** Opening Raw data block **

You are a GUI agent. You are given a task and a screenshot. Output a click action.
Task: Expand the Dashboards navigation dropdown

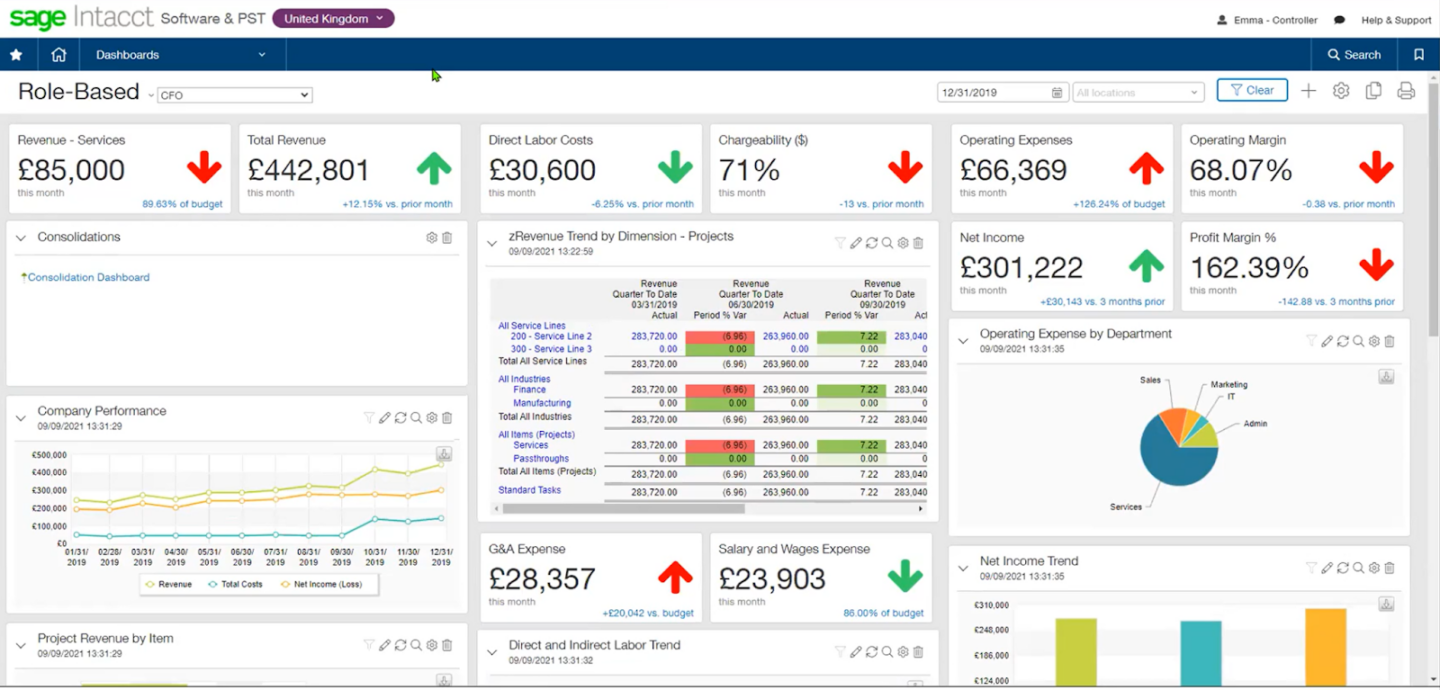click(x=262, y=54)
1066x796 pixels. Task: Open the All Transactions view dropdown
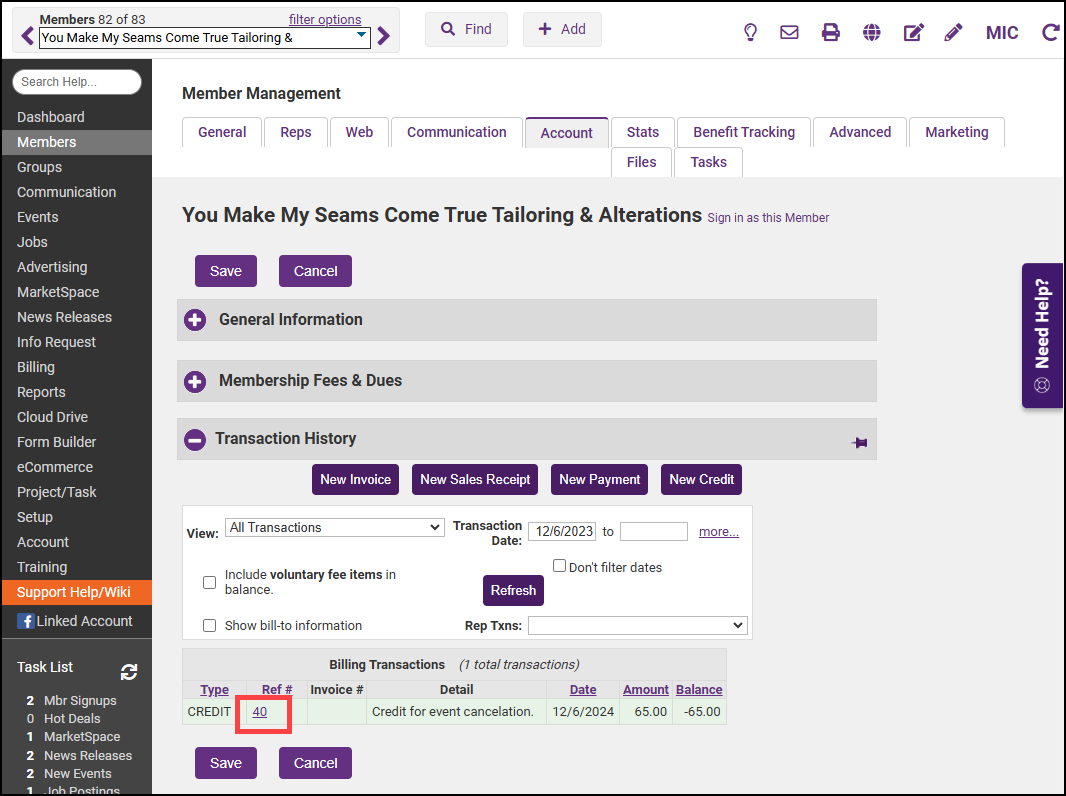335,527
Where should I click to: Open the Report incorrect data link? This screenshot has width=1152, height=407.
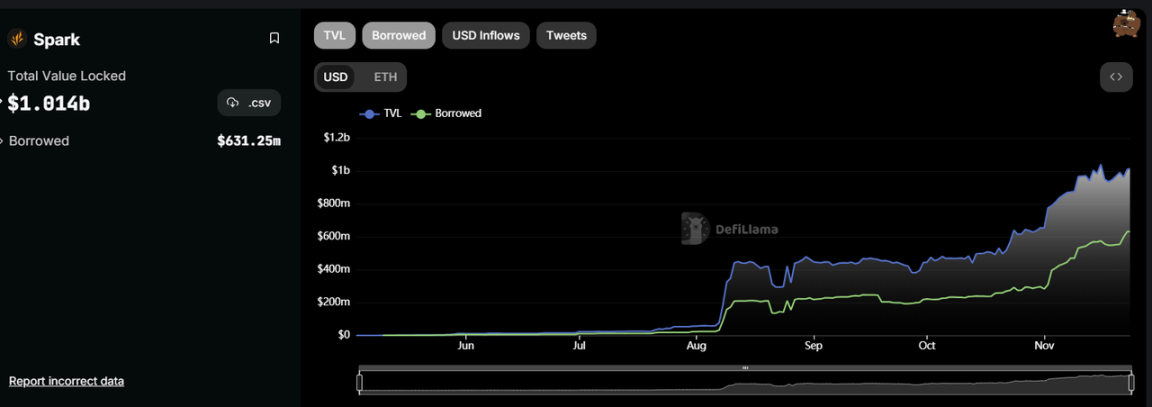click(x=66, y=381)
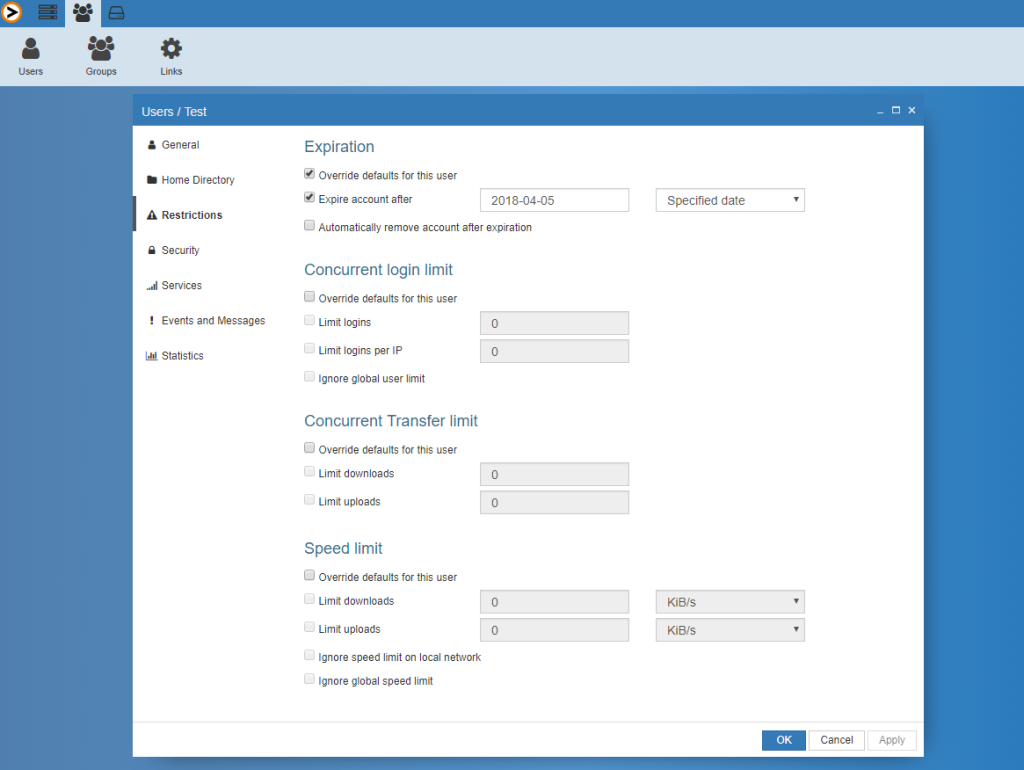Select the Limit logins value field
This screenshot has width=1024, height=770.
coord(554,323)
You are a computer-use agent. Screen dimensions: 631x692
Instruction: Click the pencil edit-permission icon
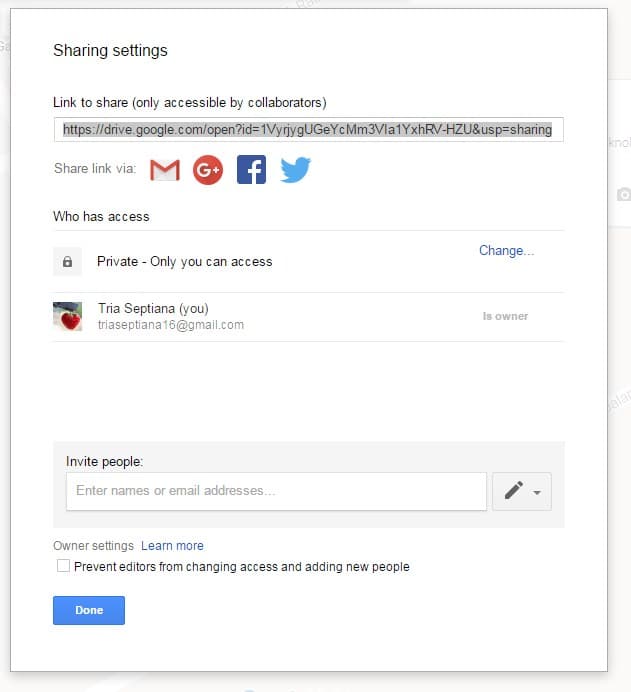(514, 491)
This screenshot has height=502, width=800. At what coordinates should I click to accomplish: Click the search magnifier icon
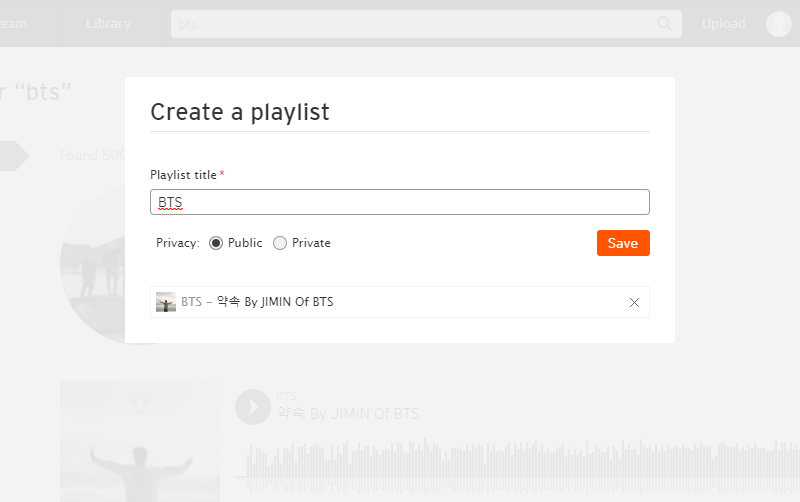(x=664, y=23)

** Closing Raw data block **

Exercise objective -> Although the records include pictures, the copy should reproduce every line exactly and none of the pictures.

Solution to this exercise ->
You are a GUI agent. You are given a task and a screenshot. Output a click action.
Task: Expand the Dashboards navigation dropdown

click(x=262, y=54)
1066x796 pixels. Task: Open the All Transactions view dropdown
335,527
Where should I click to: Open the Report incorrect data link? This screenshot has width=1152, height=407.
click(x=66, y=381)
Select the Limit logins value field
This screenshot has width=1024, height=770.
coord(554,323)
You are a computer-use agent. Screen dimensions: 631x692
Instruction: Click the pencil edit-permission icon
(514, 491)
This screenshot has height=502, width=800. At what coordinates should I click to accomplish: Click the search magnifier icon
(x=664, y=23)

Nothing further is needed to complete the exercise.